The US National Park Service recently celebrated its 100th birthday but the occasion wasn't particularly festive. Because the 413 areas under its jurisdiction, covering more than 84 million acres, are increasingly at risk. Not due to the usual threats, such as environment degradation from mass tourism, mineral and petroleum extraction, clear-cut lumbering, a lack of funds to maintain infrastructure, water overuse, air pollution and the decline of indigenous species.
No, beyond all that the real threat now is climate change. Rising temperatures, changing rainfall patterns, acidifying oceans and receding ice all exacerbate such factors as erosion from rising tides, along with wildfires and a dramatic change in traditional fauna and flora. The result is that the glaciers in Glacier national park are fading fast, while the eponymous trees in Joshua Tree national park are on the endangered list. The Everglades? Don't ask.
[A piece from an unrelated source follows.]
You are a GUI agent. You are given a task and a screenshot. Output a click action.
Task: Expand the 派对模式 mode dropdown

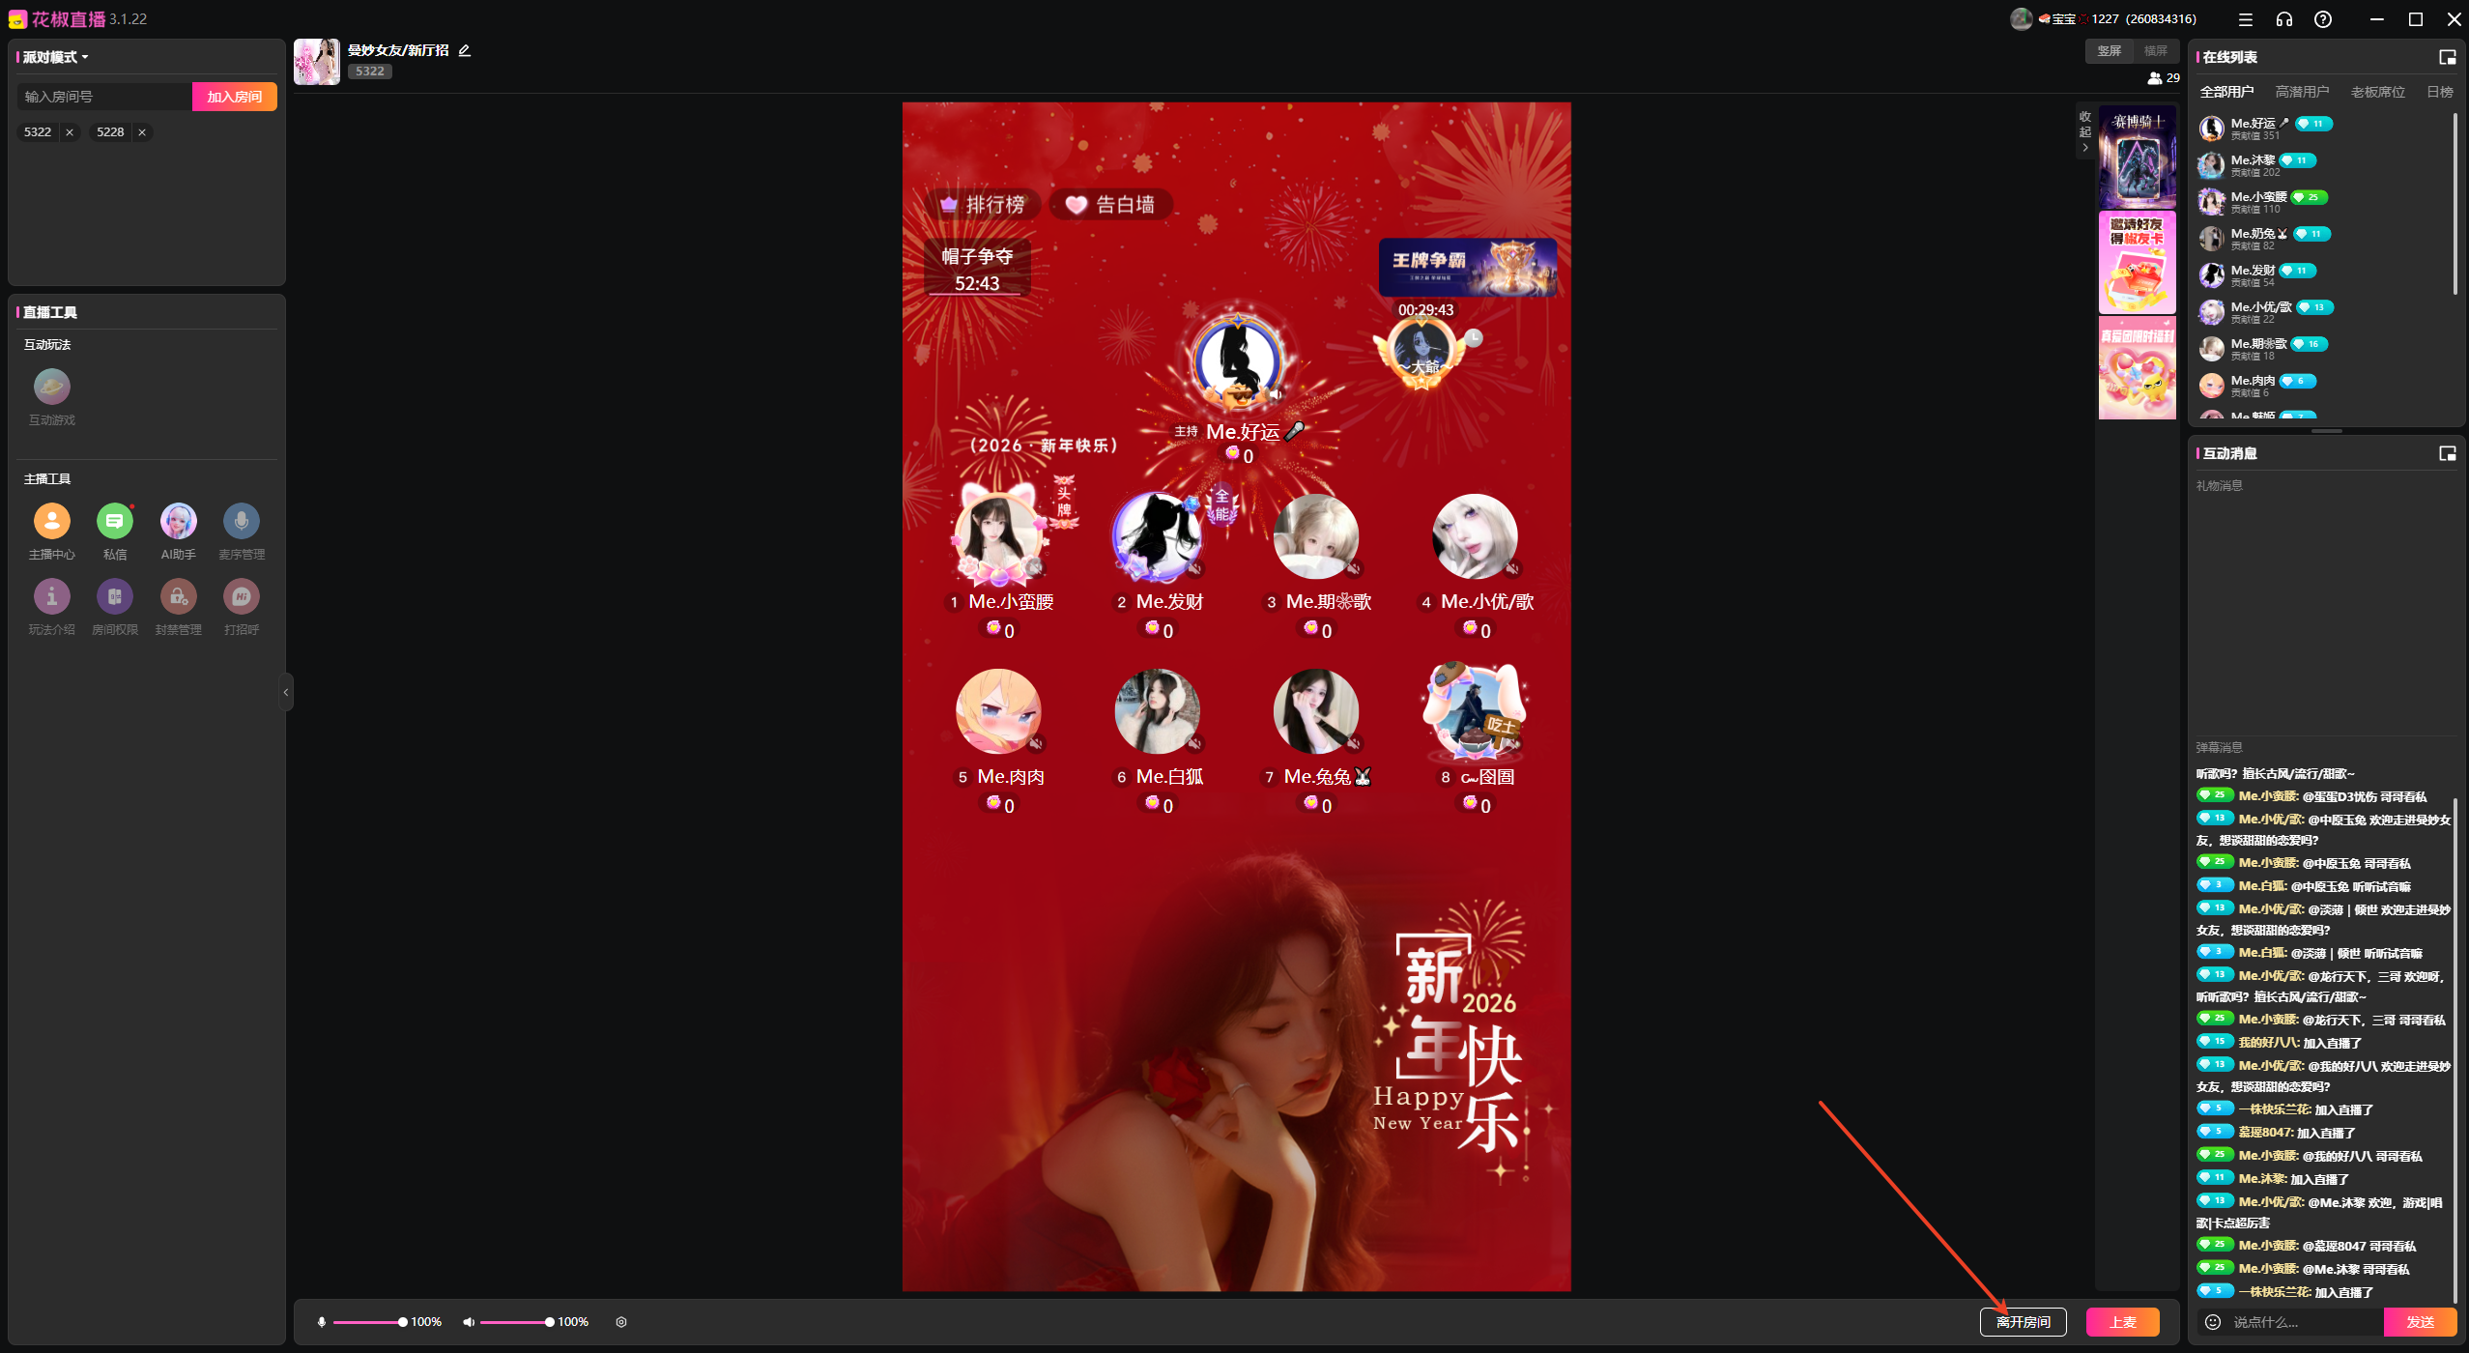[55, 57]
Back in the 1930s the Works Progress Administration and its Federal Arts Project was behind an initiative to popularize the parks via a series of posters which are today in the collection of the Library of Congress. The one above is typical, employing a restricted palette and conjuring up a vast, unspoiled wilderness just waiting to be explored. Now 80 years later there's a new series of posters dedicated to the parks that echoes the original design vibe. The Fifty-Nine Parks Print Series is an initiative of The National Poster Retrospecticus, a traveling poster exhibition that involves more than 125 American poster designers. The series will include a poster for each of the National Parks by the time it draws to a close, designed by a variety of artists. Posters are available for sale online, with 5% going to the Park Service. And in a further echo of the 30s, the Library of Congress has committed to archiving the entire collection. So why not visit a few parks before they become unrecognizable and snag one of the larger, limited edition posters before they sell out? Time's a wastin'.